A decoction of the clintonia’s berries (extraction of active compounds in boiling water (same process as a herbal tea)) was, apparently used by the Iroquois to treat diabetes4. In Quebec popular folklore, these fruits are still considered toxic and are inedible. Actually, no study has been listed on the toxic properties of these fruits. Ingesting these berries is not recommended and at your own risk! On other hand, the young leaves of this plant are considered good for human feeding.
From a chemical point of view, clintonia contains various phytosterols such as campostérol, stigmasterol and β-sitosterol, chalcones8 and triterpenes such as α-amyrin, β-amyrin and the taraxasterol9. In addition, the C. borealis was previously considered as a potential source of diosgenins10. Recently, new steroidal glycosides11 and spirostanol12 were found in two very similar species of Clintonia udensis Trautv. and C. A. Mey.
Like many plants from the boreal forest of Quebec, Canada Clintonia borealis is still not very much studied scientifically for its biological potential. There are still many discoveries to be made about it!
(1) Marie-Victorin. Flore Laurentienne, 3e ed.; Gaëtan Morin éditeur: Montréal, 2002.
(2) Fulcher, R. G.; Borchardt, J. R.; Wyse, D. L.; Sheaffer, C. C.; Kauppi, K. L.; Ehlke, N. J.; Biesboer, D. D.; Bey, R. F. Antimicrobial Activity of Native and Naturalized Plants of Minnesota and Wisconsin. J. Med. Plants Res. 2008, 2 (5), 98–110.
(3) Jones, N. P.; Arnason, J. T.; Abou-zaid, M.; Akpagana, K.; Sanchez-vindas, P.; Smith, M. L.; Nation, G. R. F.; Marie, S. S.; Canada, P. A. Z. Antifungal Activity of Extracts from Medicinal Plants Used by First Nations Peoples of Eastern Canada. J. Ethnopharmacol. 2000, 73, 191–198.
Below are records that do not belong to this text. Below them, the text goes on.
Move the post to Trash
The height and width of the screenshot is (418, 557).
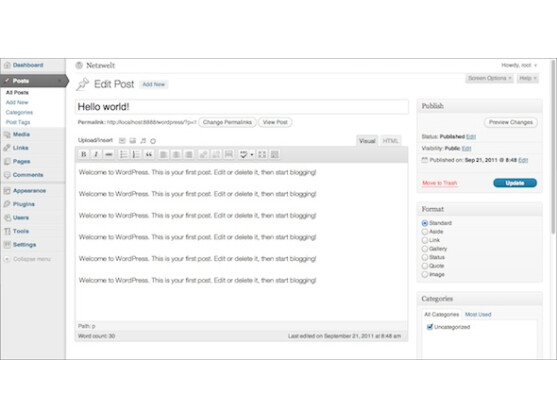coord(439,183)
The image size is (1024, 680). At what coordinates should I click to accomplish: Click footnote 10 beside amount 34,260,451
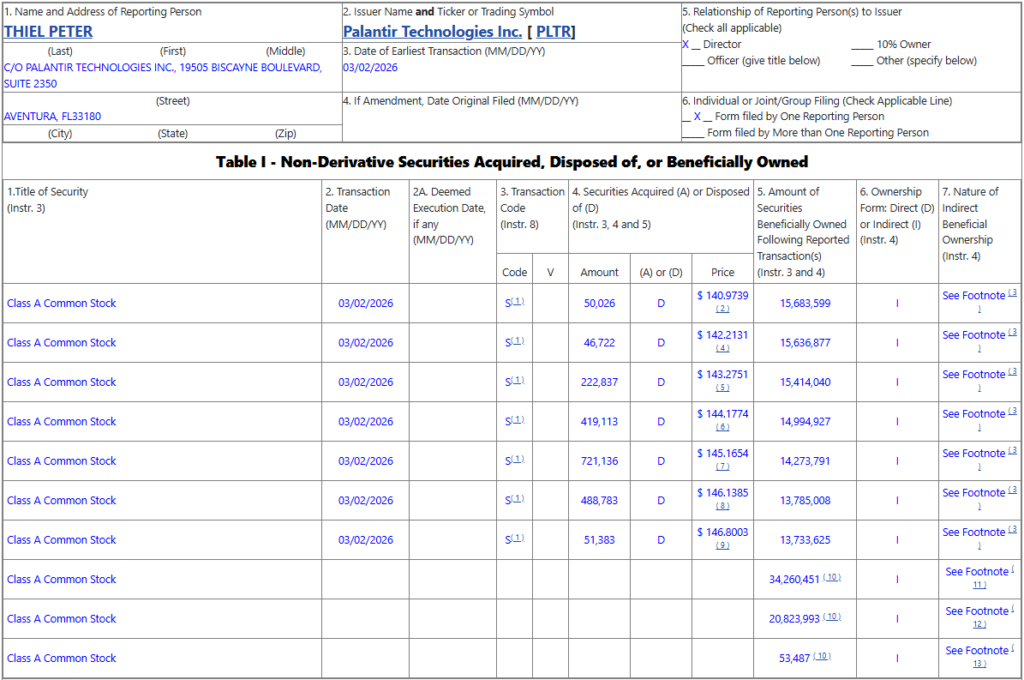832,577
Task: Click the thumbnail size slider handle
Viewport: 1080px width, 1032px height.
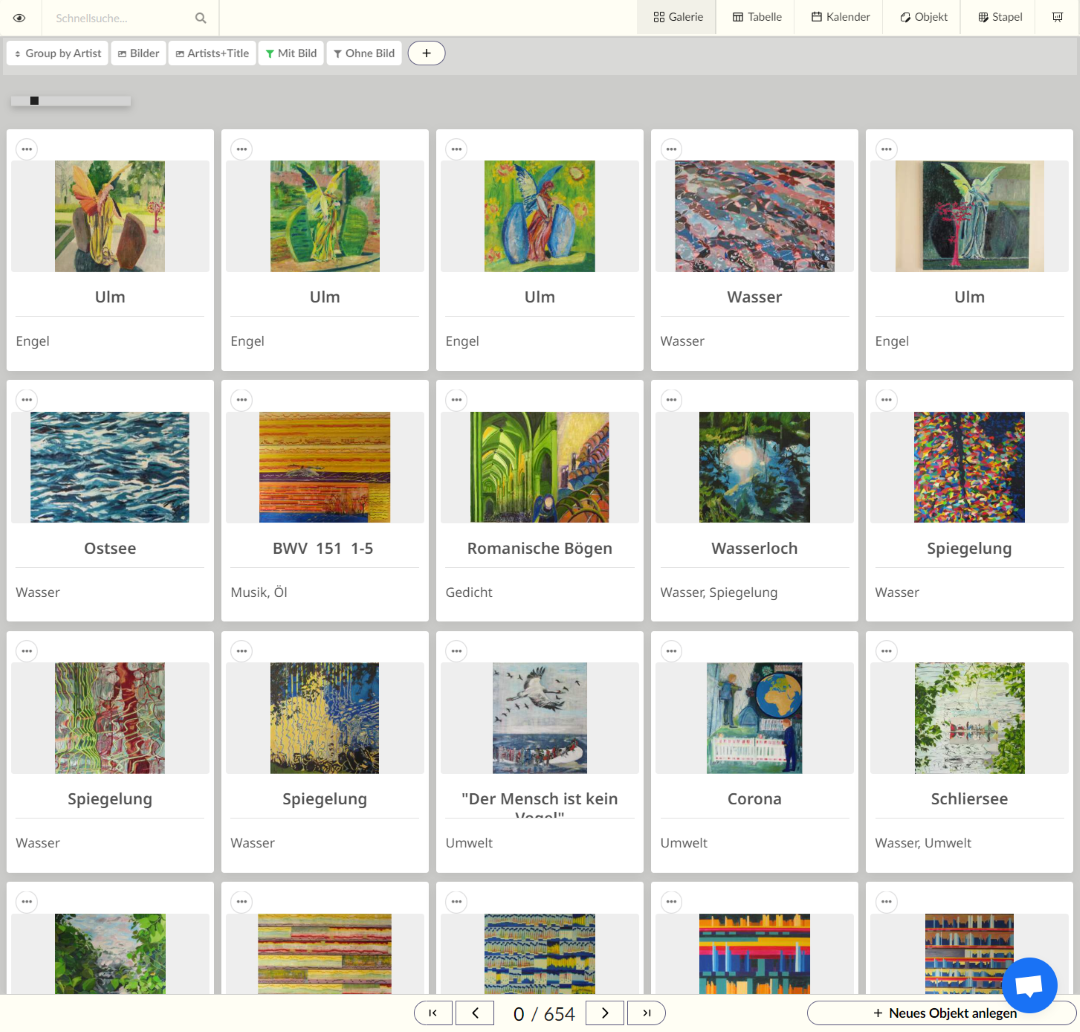Action: pyautogui.click(x=34, y=101)

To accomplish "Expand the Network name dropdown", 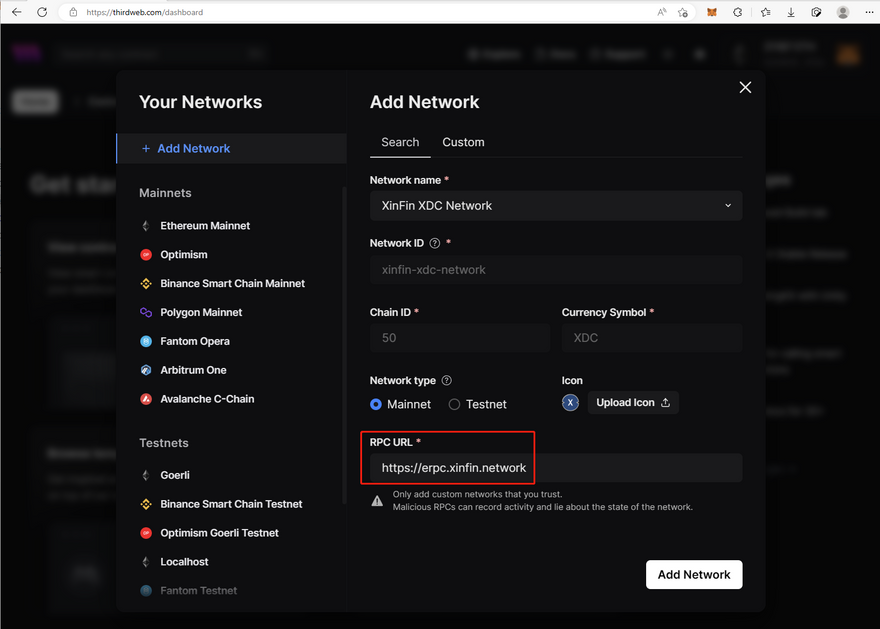I will click(556, 205).
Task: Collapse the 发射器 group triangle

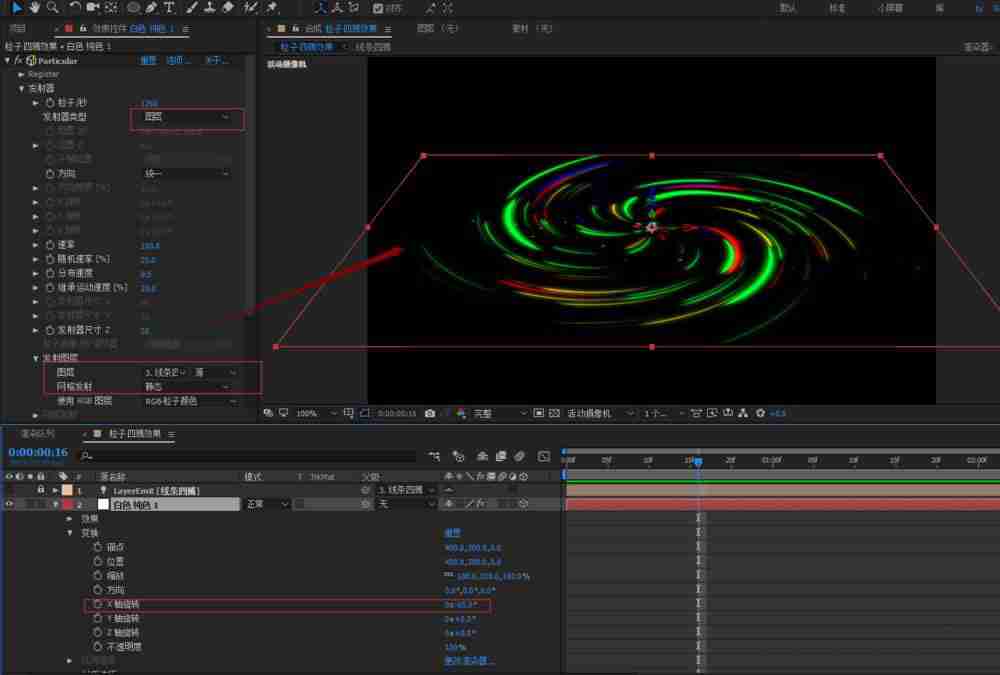Action: 21,89
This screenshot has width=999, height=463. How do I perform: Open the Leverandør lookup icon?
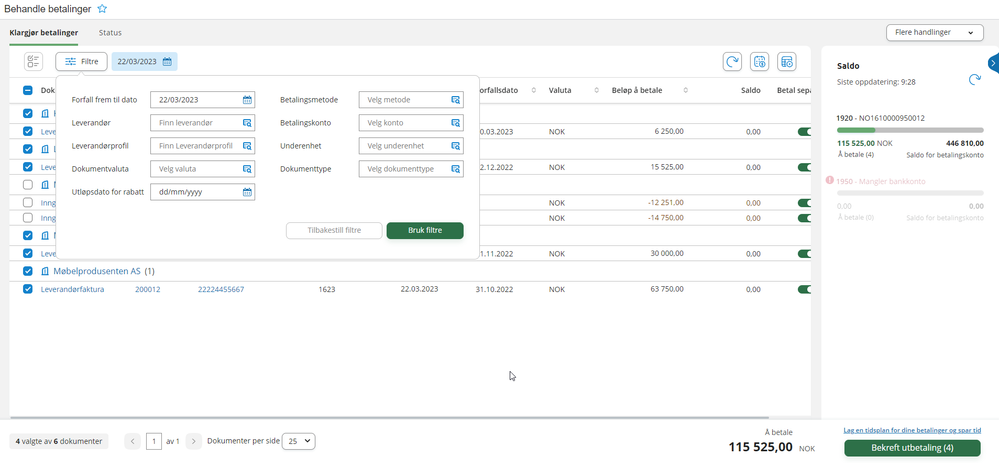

(4) Atha, D. E.; Ma, J.; Nee, M. H.; Kennelly, E. J. Antioxidant Capacities of Ten Edible North. Phyther. Res. 2002, 16 (June 2001), 63–65.
(5) University of Michigan – Dearborn. Native American Ethnobotany.
(6) Barker, M. Newer Cosmetic Ingredients – New Patch Testing Problems? Am. J. Contact Dermat. 1998, 9 (2), 130–135.
(7) Ohnogi, H.; Sugiyama, K.; Muraki, N.; Sagawa, H.; Kato, I. Remedies. EP1563841 A1, 2005.
(8) Ohnogi, H.; Sugiyama, K.; Muraki, N.; Enoki, T.; Sagawa, H.; Kato, I. Chalcone Compound. US7361774 B2, 2008.
(9) Hooper, S. N.; Chandler, F. Herbal Remedies of the Maritime Indians: Phytosterols and Triterpenes of 67 Plants. J. Ethnopharmacol. 1984, 10, 181–194.
(10) Marker, R. E. Sterols. CXLVI. Sapogenins. LX. Some New Sources of Diosgenin. J. Am. Chem. Soc. 1942, 64 (6), 1283–1285.
(11) Matsuo, Y.; Watanabe, K.; Mimaki, Y. New Steroidal Glycosides from Rhizomes of Clintonia Udensis. Biosci. Biotechnol. Biochem. 2008, 72 (7), 1714–1721.
(12) Mimaki, Y.; Watanabe, K. Clintoniosides A - C, New Polyhydroxylated Spirostanol Glycosides from the Rhizomes of Clintonia Udensis. Helv. Chim. Acta 2008, 91 (11), 2097–2106.